Can anyone tell me of any research done on the idea of children who have "grown up before their time," as a result of war, family disaster or otherwise having been projected into the adult world on their own? And how is such a characterization "adult before their time" made? On the basis of the use of concepts?? Lack of interest in play??


Tony Whitson wrote:
I would add Nietzsche, along with Heidegger and Derrida, to what Michael says.

Heidegger is sometimes dismissed as incomprehensible, but Nietzsche and Derrida are more often treated as wild and reckless writers who can be fun to read, but without looking for any careful argument.

If you don't expect either of them to be writing seriously, you won't read them seriously and you won't see what they're writing. N said as much, but then if you're not taking him seriously, you won't take him seriously when he says that, either.

I saw an interview with D once where the interviewer, in the interview, in D's presence, ventured that deconstruction was basically the same as the US sitcom "Seinfeld"--It's just a matter of taking everything ironically.

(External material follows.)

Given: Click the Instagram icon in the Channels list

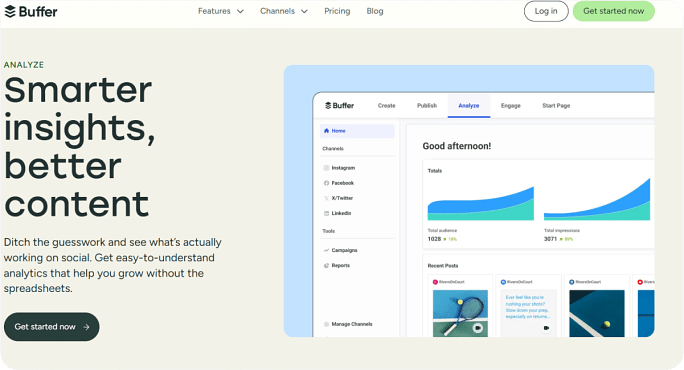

D replied that if you want to know anything about deconstruction, you need to do some reading. The interview was pretty much over at that point.

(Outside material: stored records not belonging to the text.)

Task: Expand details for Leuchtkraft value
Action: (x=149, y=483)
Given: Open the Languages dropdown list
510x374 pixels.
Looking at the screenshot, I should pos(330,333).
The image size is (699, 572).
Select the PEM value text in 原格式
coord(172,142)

On Wed, 21 Oct 2009, Wolff-Michael Roth wrote:

I don't know what people read that Heidegger has written. I personally have not met a person who has read Sein und Zeit to the end, people appear to read secondary literature rather than the primary. Moreover, nobody appears to be talking/writing about Unterwegs zur Sprache (David K., this should be of interest to you), or about Holzwege and other works. First, I can't see anything that would fit the political ideas of Nazism, for one, and I can't see anything that would be understandable in terms of the quote that Steve contributes below.

I do understand that Heidegger is difficult to read---I had to take repeated stabs since I first purchased Sein und Zeit in 1977.

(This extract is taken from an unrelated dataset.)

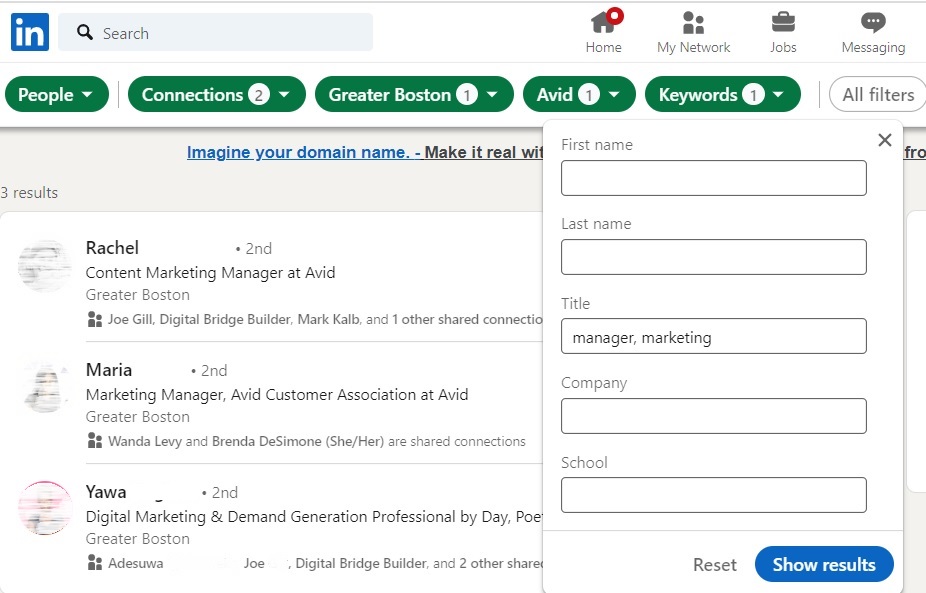Expand the Greater Boston location dropdown
926x593 pixels.
(412, 95)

Heidegger, by the way, does very close readings of some ancient Greek philosophers. And when you pay attention to his writing, and do the same with Derrida, for example, then you begin to realize that the latter has learned a lot from the former.

Now that my English is better than my German ever has been (although it was my main language for 25 years) I personally know about the problems of translations. Above all, any of the mechanical translations that have been proposed on this list won't do even the simplest of texts. And it is about more than literal content.

We can learn from both of them, Heidegger and Derrida, that things are more difficult than they look, and even more difficult than reading their texts.


On 21-Oct-09, at 7:37 PM, Steve Gabosch wrote:

I appreciate Martin's insights on Heidegger, as I do those of others. I for one don't really know that much about Heidegger's ideas. I am glad to learn from those that have studied him.

Here is an interesting glossary entry on Heidegger in a book of Marxist essays by George Novack (1905-1992), Polemics in Marxist Philosophy: Essays on Sartre, Plekhanov, Lukacs, Engels, Kolalkowski, Trotsky, Timpanaro, Colletti (1978). The glossary to the book was written by Leslie Evans and edited by Novack.

"Heidegger, Martin (1889-1976) - German existentialist philosopher. His ideas were best expounded in Sein un Zeit (Being and Time, 1927). A philosopher of irrationalism. Heidegger maintained that the chief impediment to human self-development was reason and science, which led to a view of the world based on subject-object relations. Humans were reduced to the status of entities in the thing-world which they were thrown (the condition of "thrownness"). This state of inauthentic being could be overcome neither through theory (science) nor social practice, but only by an inward-turning orientation toward one's self, particularly in the contemplation of death. Heidegger was influenced by Kierkegaard and Husserl (see entries), and in turn deeply affected the thought of Sartre, Camus, and Marcuse. He was himself a chair of philosophy at the University of Freiburg in 1928 after his mentor, Edmund Husserl, had been forced to relinquish it by the Nazis. Heidegger supported Hitler, which led to his disgrace at the end of World War II and his retirement in 1951 to a life of rural seclusion." (pg 307-308)

- Steve

On Oct 21, 2009, at 5:04 PM, Andy Blunden wrote:

I think Martin is completely right in the proposition that (taking account of the continuing fascination the academy has with Heidegger) his works should be read to understand why and how Fascism and Heidegger's philosophy supported each other and what should be done about it.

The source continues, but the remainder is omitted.